A spectrum and a scale are 'related' when the spectrum's dissonance curve has minima at the scale's steps
Sethares’ key design principle: a spectrum S and a scale T are ‘related’ if, when two sounds with spectrum S are sounded at each interval in T, the resulting sensory dissonance is low (i.e., the dissonance curve of S has local minima at the scale steps of T). Related pairs are ‘natural’ for each other: the scale exploits the consonant intervals of the spectrum, and the spectrum reinforces the harmonic logic of the scale.
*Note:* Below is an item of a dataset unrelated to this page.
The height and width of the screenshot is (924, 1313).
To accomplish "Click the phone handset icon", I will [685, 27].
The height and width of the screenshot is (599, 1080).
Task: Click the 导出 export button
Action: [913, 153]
This is a two-way relationship: given a spectrum, compute the related scale (find minima of the dissonance curve). Given a scale, find or synthesize a related spectrum (solve the inverse problem). The principle unifies Western, gamelan, Thai, and xenharmonic music under one framework: each is a different matched spectrum-scale pair.
Examples
Harmonic spectrum → related scale has minima near JI ratios → Western diatonic/chromatic scales. Gamelan metallophone spectrum (inharmonic) → related scale has minima near pelog or slendro intervals → Javanese gamelan scales. Ideal bar spectrum → related scale has minima near 7-tet steps → Thai pi phat tuning.
Assessment
You analyze an instrument and find its spectrum has prominent partials at 1.0, 1.87, 3.51, 5.67 (relative to fundamental). Describe the procedure to determine its related scale. What would you expect to find, qualitatively, if this instrument evolved in a musical tradition — what scale would that tradition likely use?